One main challenge in metabolomics data analysis is dealing with high dimension data, e.g. for a peak table $(n,p)$, having $p > n$ (more features than samples). It could be a problem for downstream analysis.

To reduce the dimensionnality, you can use :
- feature selection: find a subset of input features
- feature extraction: project high-dimensional space into a space of fewer dimensions

_Hint : methods that can be tested (or not ?) $\rightarrow$ Principal Component Analysis (PCA), Partial Least Squares (PLS), Canonical Correlation Analysis (CCA), Autoencoder, ..._

_Autoencoder is a type of artificial neural network, part of deep learning, you can test this method at the very end of the project if you still have time and interest in that (__huge bonus if you manage to make it work, but do it only if you have time left, the main objective of this project is to find potential biomarkers__)_

---

Import a peak table that you previously imputed (thus has no more missing values) and treated (transformation and/or scaling and/or normalisation).

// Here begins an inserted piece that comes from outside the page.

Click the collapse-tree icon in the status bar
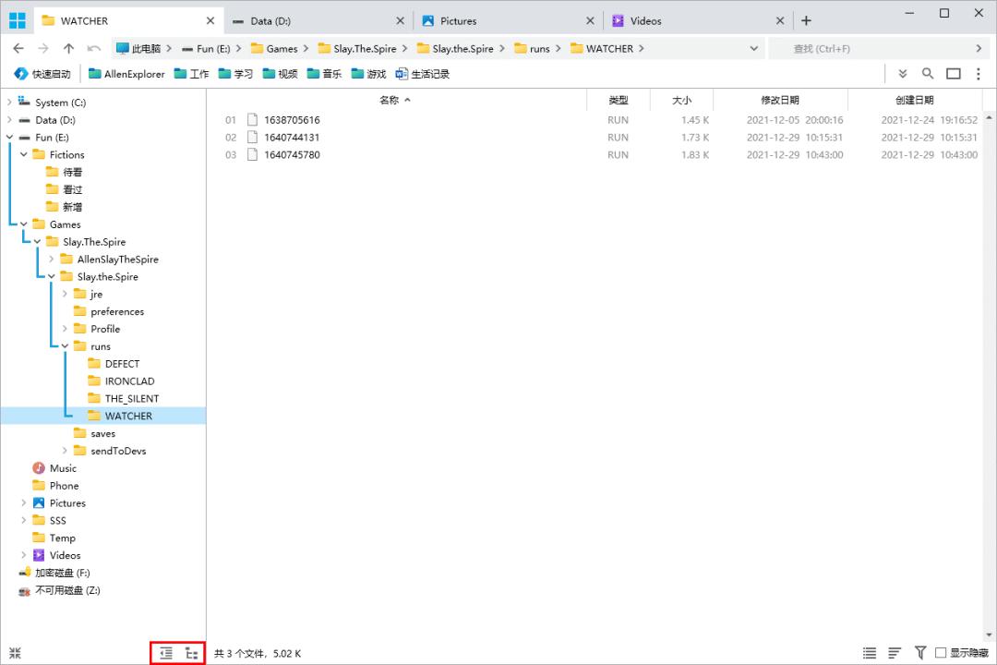The width and height of the screenshot is (997, 665). point(164,653)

Same as before, think about quantitative/qualitative/graphic ways to present the different method outputs !

---

### Very nice --> https://cimcb.github.io/MetabWorkflowTutorial/Tutorial1.html

**Voir les quelques notes que j'ai mise sur le drive**

## 1) PCA testing (not done yet)

In [None]:
import pandas as pd
from numpy import mean
from numpy import std
from matplotlib import pyplot
import numpy as np
from sklearn.model_selection import train_test_split
import cimcb_lite as cb

import os
import sys

sys.path.append('/'.join(os.getcwd().split('/')[:-1]) + '/bin/')

In [None]:
import normalisation_scaling_functions as nsf

In [None]:
# Used the mean normalization and Bayesian imputation (can use any other, I chosed randomly)
path_peakTable = '/'.join(os.getcwd().split('/')[:-1]) + '/data/peakTable/original_peak_table/peakTable_HILIC_POS.csv'
peakTable_HILIC_POS = pd.read_csv(path_peakTable, sep=',', decimal='.', na_values='NA')
peakTable_HILIC_POS.head()

data = pd.read_csv('/'.join(os.getcwd().split('/')[:-1]) + '/data/peakTable/imputed_peak_tables/X_python_MICE_BayesianRidge.csv')
data_nm = nsf.normPeakTable(data, 'mean_normalisation', based='samples')
data_nm

In [None]:
import sklearn.decomposition
from sklearn.decomposition import PCA
import matplotlib.pyplot as plt

In [None]:
import numpy as np
from sklearn.decomposition import PCA
from sklearn.preprocessing import StandardScaler
from matplotlib.colors import ListedColormap

# Extract X matrix
names = peak['Name']
x = data[names].values
x = np.log(x)
x = StandardScaler().fit_transform(x)

# Create and fit PCA
pca = PCA(n_components=2)
scores = pca.fit_transform(x)
label = data['SampleType']

# Split scores into sample and QC
Sample_scores = scores[label == 'Sample',:]
QC_scores = scores[label == 'QC',:]

# Plot Sample score and QC score
fig = plt.figure(figsize=(8,8))
h1 = plt.scatter(Sample_scores[:,0],Sample_scores[:,1],edgecolors='Black', facecolors='Green',s=100,alpha=0.5)
h2 = plt.scatter(QC_scores[:,0],QC_scores[:,1], edgecolors='Black', facecolors='Red',s=100,alpha=0.5)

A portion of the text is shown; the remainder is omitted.